As a journalist on Long Island, my first big story was investigating the scheme of Robert Moses to build a four-lane highway the length of Fire Island. My interactions with him were not nice. Yes, some people can be crusty. Congresswoman Bella Abzug was at a gathering at a New York State Democratic Convention I was covering. I walked over to her, pen and pad in hand, and introduced myself as a reporter for the Long Island Press. 

“So what!” she scowled. 

I interviewed former President George H. W. Bush when the Watergate scandal was raging and he was chair of the Republican National Committee.
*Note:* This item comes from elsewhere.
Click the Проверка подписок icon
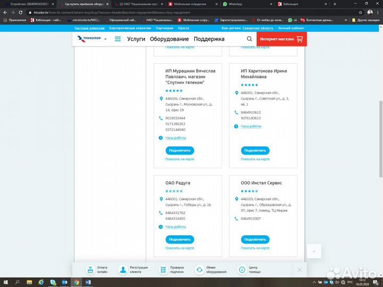Image resolution: width=383 pixels, height=287 pixels. point(163,270)
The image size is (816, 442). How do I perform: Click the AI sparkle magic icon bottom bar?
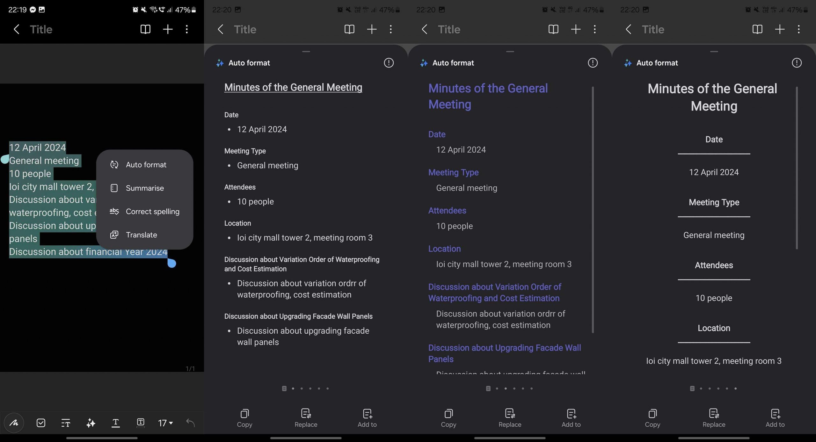tap(90, 423)
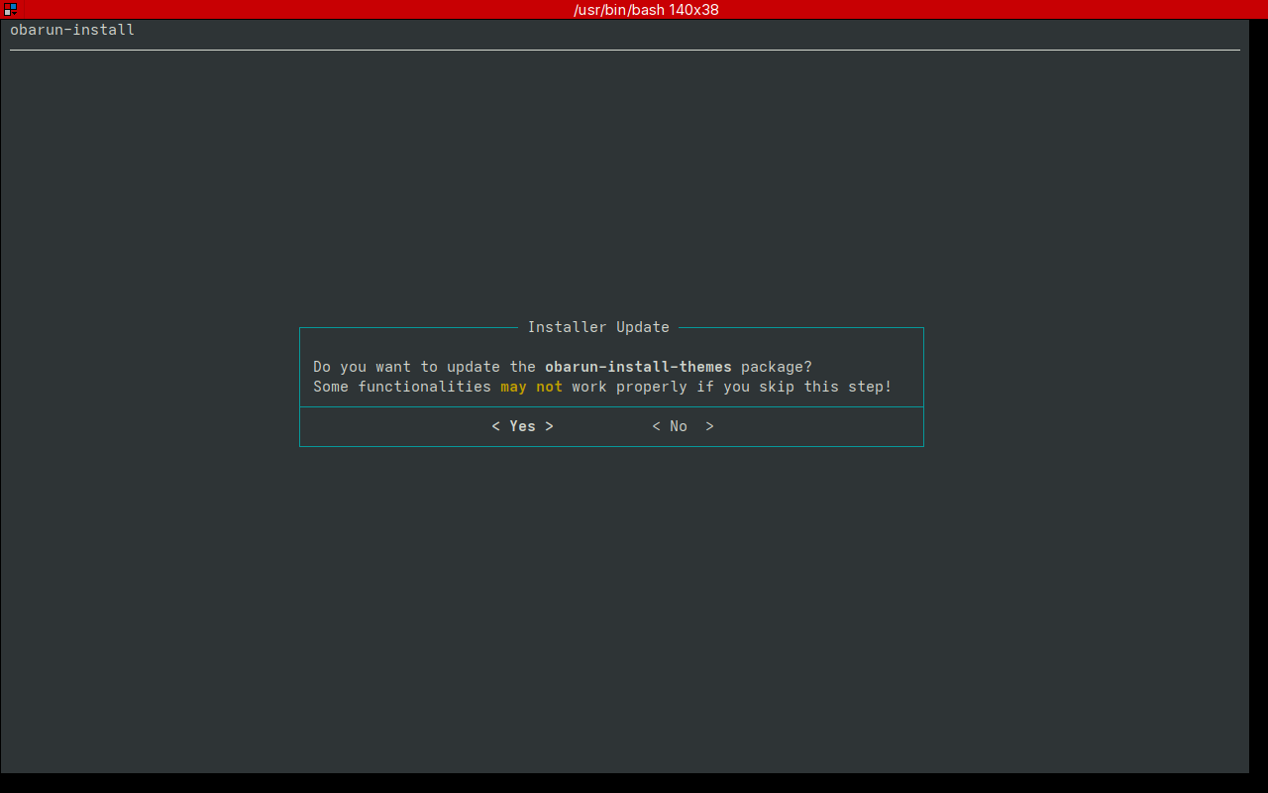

I asked whether it was possible that, because of the scandal, the GOP might end up “extinct.” Daggers flew from his eyes.

I met Hillary Clinton when she was senator from New York and I was deep — and still am —into investigating the use of nuclear power in space. It started when I broke the story in 1986 in The Nation about how the ill-fated Challenger’s next mission was to loft a plutonium-fueled space probe. I wrote a book on the use of nuclear power in space: “The Wrong Stuff.” 

The nukes-in-space issue got me involved with an extraordinary Russian scientist, Dr. Alexey Yablokov, an environmental advisor to Presidents Yeltsin and Gorbachev. He was long concerned about use by the Soviet Union (and then Russia) of nuclear power in space and accidents with radioactive poisons released, as the U.S. has had, too. Dr. Yablokov, a biologist and author of numerous books, knew of my journalism on this and invited me to Russia. I went seven times and spoke, from Moscow to Siberia, at conferences, forums and the Russian Academy of Sciences. 

In pursuing nuclear power in space, I investigated President Reagan’s “Star Wars” plan and how it was based on orbiting battle platforms with on-board nuclear reactors providing power for hypervelocity guns, particle beams and laser weapons. This was despite the Outer Space Treaty designating space for peaceful purposes. I authored “Weapons in Space” and wrote and narrated a TV documentary, “Nukes in Space: The Nuclearization and Weaponization of the Heavens.” I gave presentations at the UN and twice before members of the British Parliament. With President Trump’s “Space Force” push, I’m doing much journalism on this issue again. 

There was the interview I did on my U.S. national TV program “Enviro Close-Up” (which I’m in my 29th year hosting) with Dr. Vladimir Chernousenko, the physicist in charge of the clean-up of the Chernobyl nuclear plant. He told of many thousands dying as a result of the disaster. And he was dying himself of cancer from the radioactivity he received working at the Chernobyl site. The camera crews were crying. 

There have been many other significant people. Some: physicist Dr. Michio Kaku; anthropologist Margaret Mead; Dr. Helen Caldicott, a founder of Physicians for Social Responsibility; Russell Means, leader of the American Indian Movement; physicist Vandana Shiva; actor Alec Baldwin; Dr. Victor Sidel, co-president of International Physicians for the Prevention of Nuclear War; environmentalist David Brower; epidemiologist Dr. Alice Stewart; scientist and physician Dr. John Gofman; Noam Chomsky — together we opened and closed a weekend conference on media; Prof. Robert Bullard, leader in battling environmental racism; Barney Rosset, whose Grove Press published my book “Power Crazy” about LILCO’s scheme to build seven to 11 nuclear power plants on Long Island. The list goes on and on.

A Shelter Islander whom I was lucky to know was Evans K. Griffing — so smart and what an original! — former town supervisor and chairman of the Suffolk County Board of Supervisors, and a leader of the drive for East End secession from Suffolk and creation of a Peconic County. 

It’s been a good and interesting 60 years.